[SUPPLIED INFORMATION start]
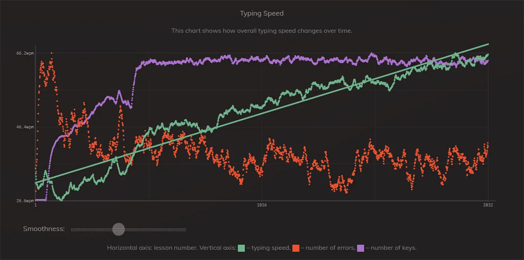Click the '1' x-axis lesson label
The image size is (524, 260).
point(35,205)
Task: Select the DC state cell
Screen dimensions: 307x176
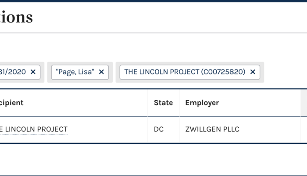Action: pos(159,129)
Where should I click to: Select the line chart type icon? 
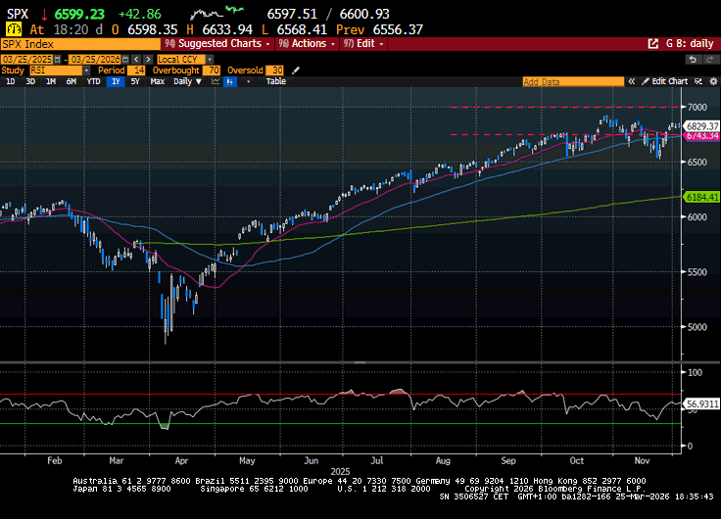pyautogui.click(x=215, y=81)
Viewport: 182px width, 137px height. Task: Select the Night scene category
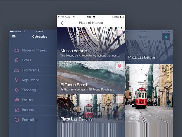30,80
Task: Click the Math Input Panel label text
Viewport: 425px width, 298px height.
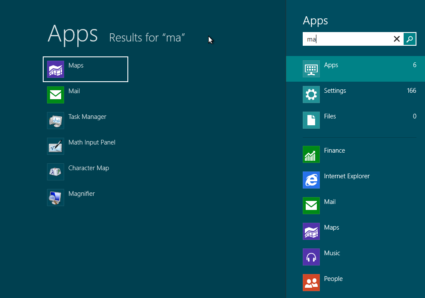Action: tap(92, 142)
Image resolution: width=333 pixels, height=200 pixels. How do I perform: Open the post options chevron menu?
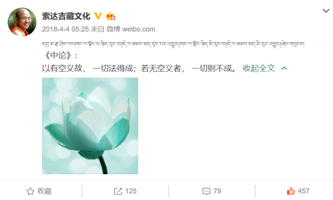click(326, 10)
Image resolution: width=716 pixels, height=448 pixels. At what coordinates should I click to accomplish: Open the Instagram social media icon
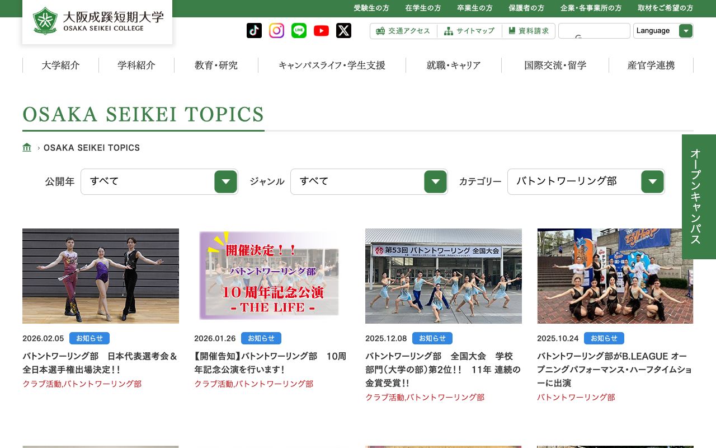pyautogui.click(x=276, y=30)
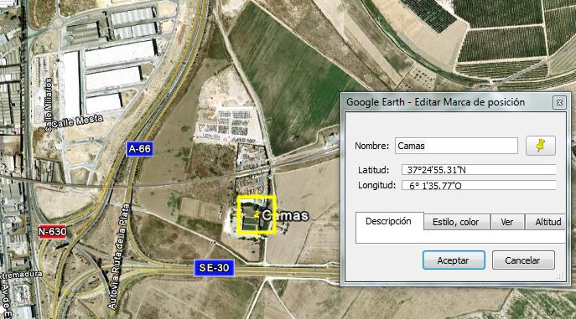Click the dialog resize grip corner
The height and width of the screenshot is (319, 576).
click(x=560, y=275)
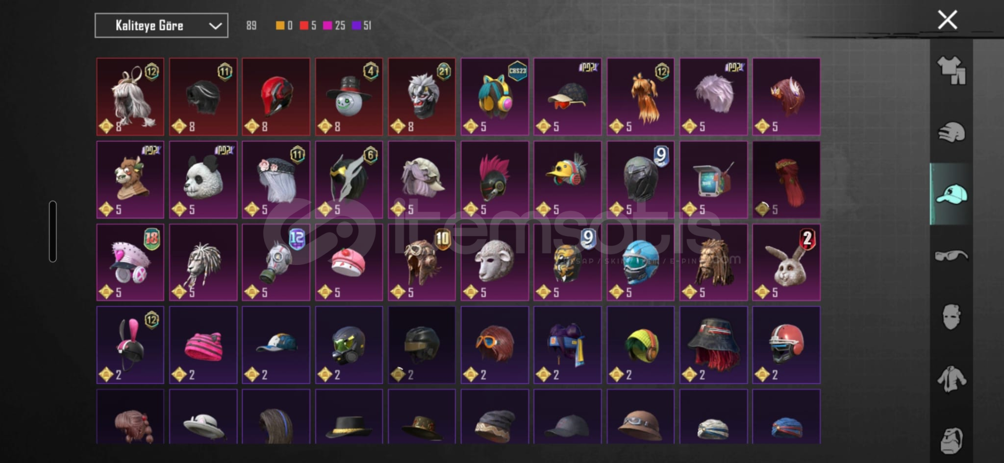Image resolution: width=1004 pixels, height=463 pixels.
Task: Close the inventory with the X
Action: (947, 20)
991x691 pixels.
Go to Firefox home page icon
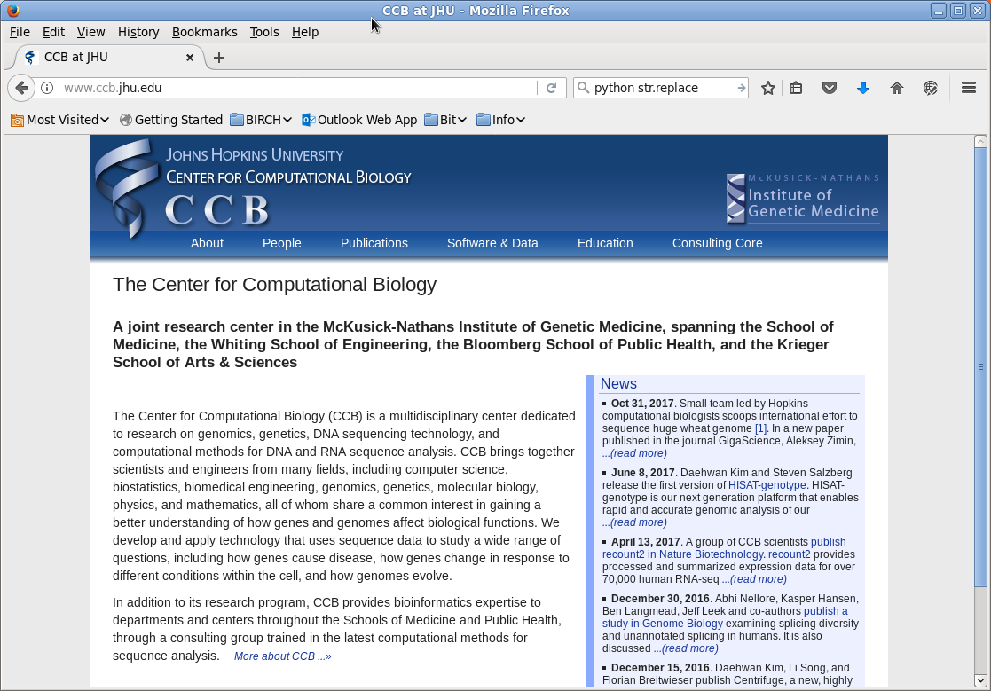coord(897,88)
[SUPPLIED INFORMATION end]
[SUPPLIED INFORMATION start]
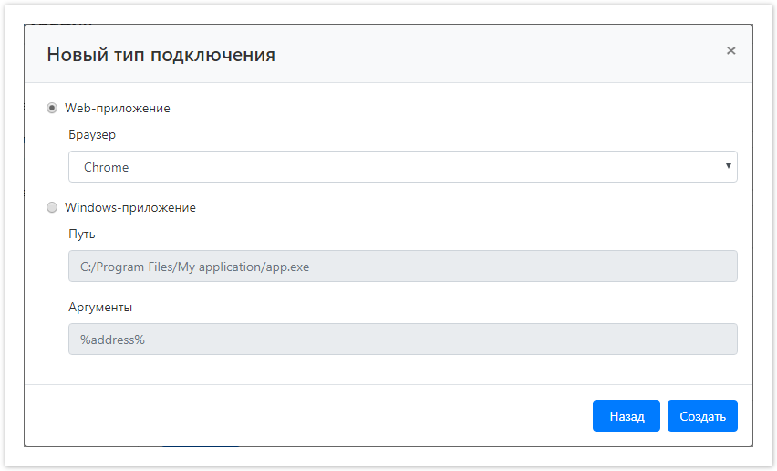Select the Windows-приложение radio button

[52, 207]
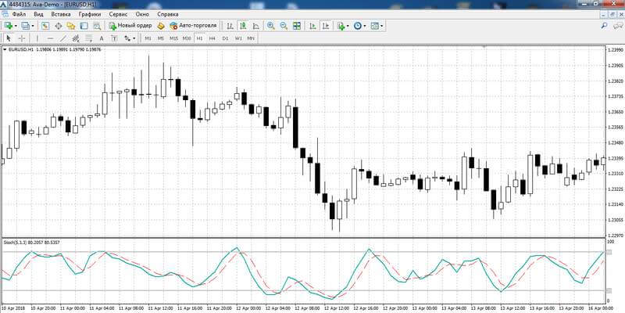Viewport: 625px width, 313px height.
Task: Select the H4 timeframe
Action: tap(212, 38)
[SUPPLIED INFORMATION end]
*AIM OF THE EXERCISE*
Extract verbatim the records starting with the line that contains "Click the '1' x-axis lesson label" and going on through the line that contains "coord(897,88)", both included. Omit the pictures from your answer.

*EXERCISE OUTPUT*
Click the '1' x-axis lesson label
The image size is (524, 260).
point(35,205)
Task: Select the DC state cell
Screen dimensions: 307x176
Action: pos(159,129)
Where should I click to: Select the line chart type icon? 
pyautogui.click(x=215, y=81)
Viewport: 182px width, 137px height. Task: Select the Night scene category
30,80
Task: Click the Math Input Panel label text
Viewport: 425px width, 298px height.
Action: tap(92, 142)
Image resolution: width=333 pixels, height=200 pixels. How do I perform: Open the post options chevron menu?
click(326, 10)
Image resolution: width=716 pixels, height=448 pixels. At what coordinates should I click to accomplish: Open the Instagram social media icon
pyautogui.click(x=276, y=30)
Click the dialog resize grip corner
The height and width of the screenshot is (319, 576).
click(x=560, y=275)
Image resolution: width=1004 pixels, height=463 pixels.
Task: Close the inventory with the X
Action: (947, 20)
991x691 pixels.
Go to Firefox home page icon
coord(897,88)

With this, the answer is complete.